I recognized the wiry individual closest to the supine figure as the hotel doctor. He adjusted the tortoiseshell pince-nez on his long nose and placed his unopened bag on a bedside table. “We will need to further examine him, of course, but there is no question—”

“There is no question,” I said, stepping forward with no regard for any of them, “because this is not the duke.”

“Emily—” Colin reached for my arm, but I pulled away and moved to the opposite side of the bed, closer to the body, determined to confirm the identity of the man. It was harder to move him than I had anticipated, but I managed to roll him over and reveal his face, the eyes staring and vacant.

“Chauncey Neville.” I was shaking rather violently now, and realized that I was barefoot and my teeth were chattering. “It is not Jeremy. Not Jeremy.” Mr. Neville, a shy, soft-spoken gentleman from Cornwall, had always seemed an unlikely friend for Jeremy, but the two had been close since their days at school. We often joked that they tempered each other, Chauncey reeling in Jeremy when he got too out of hand, and Jeremy prodding Chauncey to embrace joviality. Shy though he was, Mr. Neville never proved awkward in social situations, but instead was kind and thoughtful, always on hand to support his friends in any of their schemes.

“Come, my dear,” Colin said. “You will catch your death of cold. You know how chilly the seaside gets at night.”

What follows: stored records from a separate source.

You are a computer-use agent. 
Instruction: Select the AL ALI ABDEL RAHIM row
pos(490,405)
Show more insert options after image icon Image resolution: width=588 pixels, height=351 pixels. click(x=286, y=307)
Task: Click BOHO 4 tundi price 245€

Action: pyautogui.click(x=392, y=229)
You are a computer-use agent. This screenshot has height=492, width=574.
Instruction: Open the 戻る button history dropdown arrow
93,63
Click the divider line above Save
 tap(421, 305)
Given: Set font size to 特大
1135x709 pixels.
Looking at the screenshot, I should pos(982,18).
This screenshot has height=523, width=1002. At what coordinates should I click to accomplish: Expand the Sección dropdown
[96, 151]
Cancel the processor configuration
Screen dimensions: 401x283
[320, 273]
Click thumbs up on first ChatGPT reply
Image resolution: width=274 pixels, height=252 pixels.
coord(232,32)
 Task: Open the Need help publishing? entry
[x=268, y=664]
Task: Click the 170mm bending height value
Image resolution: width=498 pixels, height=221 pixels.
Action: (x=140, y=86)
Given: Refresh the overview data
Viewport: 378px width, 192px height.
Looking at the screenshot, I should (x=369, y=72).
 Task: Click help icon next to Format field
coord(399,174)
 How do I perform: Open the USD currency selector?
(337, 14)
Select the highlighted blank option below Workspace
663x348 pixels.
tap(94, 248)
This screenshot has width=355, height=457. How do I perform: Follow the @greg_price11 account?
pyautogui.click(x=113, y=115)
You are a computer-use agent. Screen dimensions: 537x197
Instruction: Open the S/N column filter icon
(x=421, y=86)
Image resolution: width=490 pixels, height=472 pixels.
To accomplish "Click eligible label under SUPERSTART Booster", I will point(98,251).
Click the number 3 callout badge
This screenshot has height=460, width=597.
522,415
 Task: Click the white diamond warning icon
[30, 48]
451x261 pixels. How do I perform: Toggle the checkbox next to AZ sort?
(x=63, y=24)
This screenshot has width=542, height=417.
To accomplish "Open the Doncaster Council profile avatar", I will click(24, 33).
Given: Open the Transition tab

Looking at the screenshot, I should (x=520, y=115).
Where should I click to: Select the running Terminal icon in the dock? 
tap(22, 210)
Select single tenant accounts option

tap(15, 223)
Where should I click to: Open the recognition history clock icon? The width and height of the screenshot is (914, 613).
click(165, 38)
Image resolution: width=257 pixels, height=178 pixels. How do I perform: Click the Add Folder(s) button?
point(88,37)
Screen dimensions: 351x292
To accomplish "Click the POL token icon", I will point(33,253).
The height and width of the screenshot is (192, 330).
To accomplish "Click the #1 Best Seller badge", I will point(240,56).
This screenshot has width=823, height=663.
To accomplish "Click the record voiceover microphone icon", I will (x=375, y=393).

Any person who has had the privilege of forming even the barest sort of acquaintance with Colin Hargreaves knows he is not the sort of gentleman to make such trite remarks. Rather, he is the most trusted agent of the Crown, a particular favorite of Queen Victoria's, and the individual most frequently called upon by the palace to assist in delicate matters that threaten the state of our great empire. My eyes focused better on the room now, and I saw the manager of the hotel wringing his hands.

“Fear not, Monsieur Fortier, this is not the first body I have seen,” I said. In fact, I had seen many. The work my husband and I shared—sometimes in official capacities, sometimes when we chose on our own to help those in need of assistance—had led us to reveal the identities of no fewer than nine cruel murderers. I was not a stranger to violent death. Whether my words soothed the concerned hotelier, I do not know. Colin removed me to our own suite of rooms before I could gauge the man's reaction. Regardless, the untimely demise of one of our party would dramatically alter what had been intended as a celebratory holiday on the Côte d'Azur.

Nearly four months ago, at Christmas, I had received a telegram from Jeremy, announcing his engagement to Miss Amity Wells, an American heiress who had realized her parents' dearest hopes by catching an English duke. Miss Wells's mother, a veritable battle-axe of a woman, far better suited to roping steers on the range than moving in high society, insisted on throwing an engagement party to celebrate the match, but would not content herself with a ball in Mayfair. Instead, she had planned a trip to the south of France, where all the closest friends and family of the bride and groom would spend a fortnight, culminating in a party she assured us would be more spectacular than any we had ever seen. England, she explained in a coarse whisper, was such a little island it could not possibly be expected to hold all her big ideas.